RE:RE:Rerating is just around the corner.I did Net debt to Net Earnings (net Earnings or +FCF) for 2025 it's a guess. Which +FCF ($1B) is optimistic. The way I see it is, is that we can't use the whole EBITDA for full Debt payment in a fiscal year anyways. So $3B/$1B = 3X. Which is great. People use EBITDA more commenly. But more realistically I like to use net Earnings.
Using EBITDA. There should be roughly $2B in EBITDA against $10B in Revs for 2025. Yes Net Debt/to Ebitda in your 2025 scenario should be somewhere under 2 ratio. If we assume a Reserve (cash on hand for 2025 of say $1.75B as above), which I believe to be true. And LTD at $4.7B
or Net LTD at $3B. Therefore taking EBITDA somewhere around $2B.
Then ya, the ratio could be in the 1.5X range to more likely 1.75X range. But we all know that things will vary. Just rough numbers.
Btw. As for Tax losses. Ya that too and they can take them right till the 27th of Dec./24.
Letsmakemoredol wrote: BBDB859 wrote: There is a good possibilty that we may end up paying off another $400M of the LTD in Feb 2025. Since we now have the HON settlement in the books, it makes it easier for us to escalate the payments. The Bomber suggested early 2024, that we'll only pay $800M of the LTD in the next year. But this definitely will speed payments up. This will give us a re-rating of a couple notches higher by Moody's first, to a Ba2 in March of 2025. Then I expect that, by the end of 2025 early 2026, we'll throw another $400M to the debt which will take us to around $4.7B owing on the LTD. Then I expect another re-rating of 2 notches to Baa3 form moody's by early 2026. I foresee this re-rating frenzy to continue until we reach at the Moody's lower end of Investment Grade rating, of Baa3 in 2026. The reason why I think we'll go down 2 notches at a time is, that we will also get to NetD/E ratio in the high 2's by early 2026, coupled along with the re-payments.

→ ENTRIES PROVIDED:
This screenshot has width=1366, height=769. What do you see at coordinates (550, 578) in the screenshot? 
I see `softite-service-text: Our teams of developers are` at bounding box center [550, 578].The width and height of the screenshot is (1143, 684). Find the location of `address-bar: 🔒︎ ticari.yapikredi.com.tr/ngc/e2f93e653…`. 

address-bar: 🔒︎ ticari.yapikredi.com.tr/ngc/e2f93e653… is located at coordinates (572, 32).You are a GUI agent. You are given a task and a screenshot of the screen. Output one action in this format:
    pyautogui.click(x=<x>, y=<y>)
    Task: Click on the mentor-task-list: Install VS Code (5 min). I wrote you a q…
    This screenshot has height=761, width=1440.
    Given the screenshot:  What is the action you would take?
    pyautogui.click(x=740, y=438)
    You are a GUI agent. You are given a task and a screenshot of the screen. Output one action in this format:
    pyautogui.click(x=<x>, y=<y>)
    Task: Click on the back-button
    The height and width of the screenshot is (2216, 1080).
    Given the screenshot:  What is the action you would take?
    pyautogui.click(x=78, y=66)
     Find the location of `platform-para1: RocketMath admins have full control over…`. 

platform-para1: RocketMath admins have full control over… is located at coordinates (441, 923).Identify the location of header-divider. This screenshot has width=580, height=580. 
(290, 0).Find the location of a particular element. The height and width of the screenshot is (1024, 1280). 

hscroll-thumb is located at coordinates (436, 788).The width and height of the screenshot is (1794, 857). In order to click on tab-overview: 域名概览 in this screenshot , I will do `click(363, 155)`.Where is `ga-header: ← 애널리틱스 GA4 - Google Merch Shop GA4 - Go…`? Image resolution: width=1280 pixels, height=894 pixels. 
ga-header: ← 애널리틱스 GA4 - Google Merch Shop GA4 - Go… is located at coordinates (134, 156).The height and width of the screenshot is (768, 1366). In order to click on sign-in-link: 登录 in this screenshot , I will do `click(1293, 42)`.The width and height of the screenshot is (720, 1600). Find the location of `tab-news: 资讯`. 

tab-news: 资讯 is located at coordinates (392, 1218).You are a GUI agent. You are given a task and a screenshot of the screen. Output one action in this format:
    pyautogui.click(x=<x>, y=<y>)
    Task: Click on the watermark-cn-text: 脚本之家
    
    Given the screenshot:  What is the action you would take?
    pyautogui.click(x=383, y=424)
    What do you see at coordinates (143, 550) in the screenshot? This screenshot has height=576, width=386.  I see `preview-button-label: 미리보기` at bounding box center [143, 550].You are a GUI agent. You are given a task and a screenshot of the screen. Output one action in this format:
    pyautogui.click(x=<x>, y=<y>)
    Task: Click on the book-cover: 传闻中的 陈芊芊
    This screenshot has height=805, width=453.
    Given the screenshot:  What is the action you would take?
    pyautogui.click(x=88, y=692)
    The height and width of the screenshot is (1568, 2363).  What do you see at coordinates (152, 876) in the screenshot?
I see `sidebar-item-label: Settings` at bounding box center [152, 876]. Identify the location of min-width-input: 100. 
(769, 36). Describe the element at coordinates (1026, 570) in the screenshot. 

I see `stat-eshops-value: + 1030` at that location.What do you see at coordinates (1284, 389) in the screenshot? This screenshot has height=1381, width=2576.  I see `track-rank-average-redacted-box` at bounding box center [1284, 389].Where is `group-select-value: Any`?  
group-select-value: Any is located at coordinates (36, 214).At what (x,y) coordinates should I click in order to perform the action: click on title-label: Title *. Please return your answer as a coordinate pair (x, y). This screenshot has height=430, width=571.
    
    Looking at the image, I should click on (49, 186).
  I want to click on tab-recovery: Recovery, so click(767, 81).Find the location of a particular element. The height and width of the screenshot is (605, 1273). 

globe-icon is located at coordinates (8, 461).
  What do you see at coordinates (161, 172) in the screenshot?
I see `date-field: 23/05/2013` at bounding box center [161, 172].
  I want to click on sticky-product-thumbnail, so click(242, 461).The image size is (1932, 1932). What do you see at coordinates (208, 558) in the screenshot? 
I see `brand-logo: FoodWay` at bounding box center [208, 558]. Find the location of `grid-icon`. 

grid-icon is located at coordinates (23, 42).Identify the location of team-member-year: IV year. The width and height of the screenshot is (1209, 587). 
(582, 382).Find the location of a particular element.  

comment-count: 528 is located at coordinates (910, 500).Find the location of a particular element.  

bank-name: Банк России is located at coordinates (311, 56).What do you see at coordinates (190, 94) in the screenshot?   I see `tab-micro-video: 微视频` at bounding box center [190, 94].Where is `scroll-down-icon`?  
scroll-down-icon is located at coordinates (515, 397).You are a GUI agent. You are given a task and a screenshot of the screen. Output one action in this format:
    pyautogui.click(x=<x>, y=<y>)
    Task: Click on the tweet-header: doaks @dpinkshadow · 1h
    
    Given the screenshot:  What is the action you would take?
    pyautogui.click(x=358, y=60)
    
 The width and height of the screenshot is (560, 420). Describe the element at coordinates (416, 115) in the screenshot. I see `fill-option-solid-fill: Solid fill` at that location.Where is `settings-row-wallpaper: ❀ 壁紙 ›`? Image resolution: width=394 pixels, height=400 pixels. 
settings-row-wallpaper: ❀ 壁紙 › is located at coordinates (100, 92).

→ WHAT THIS EXERCISE ASKS:
a: Using the forum post on debt ratings, decide whether each statement agrees with it: (i) for 2025, the post expects about $2B in EBITDA on $10B in revenues; (ii) the quoted message expects Moody's first re-rating to be to Ba2 in March of 2025; (iii) the post says tax losses can be taken until the end of January 2025. Answer yes or no for each, quoting the deciding words.
b: Pick up the forum post on debt ratings after its final sentence and continue it for a few sentences in the same voice.

→ ANSWERS FOR EACH ITEM:
a:
(i) Yes: "There should be roughly $2B in EBITDA against $10B in Revs for 2025."
(ii) Yes: "a re-rating of a couple notches higher by Moody's first, to a Ba2 in March of 2025."
(iii) No: "they can take them right till the 27th of Dec./24."

b:
If we get some wind behind our sails/wings in 2025 by getting close to $10B in Revs? You never know? We could have enough cash to settle Belfast also. Spirit may get tired of holding on to a money losing parts facility, and just agree to do the deal with us. If they hand us $250M, and we invest it in a newer Facility? Then we could control our own destiny, also maintaining our strong position of $1.7B cash on hand yearly. These operations need strong cash on hand positions, because they are heavily INVENTORY oriented. The parts facilities. the Manufacturing facilities, and the Maintenance facilities all need huge cash upfront investments yearly to operate.
So this $145/S prediction is not out of the realm. That btw this is the highest SP since 2011. It just goes to show you, what can be done with focusing on one industry, and not not being scattered everywhere.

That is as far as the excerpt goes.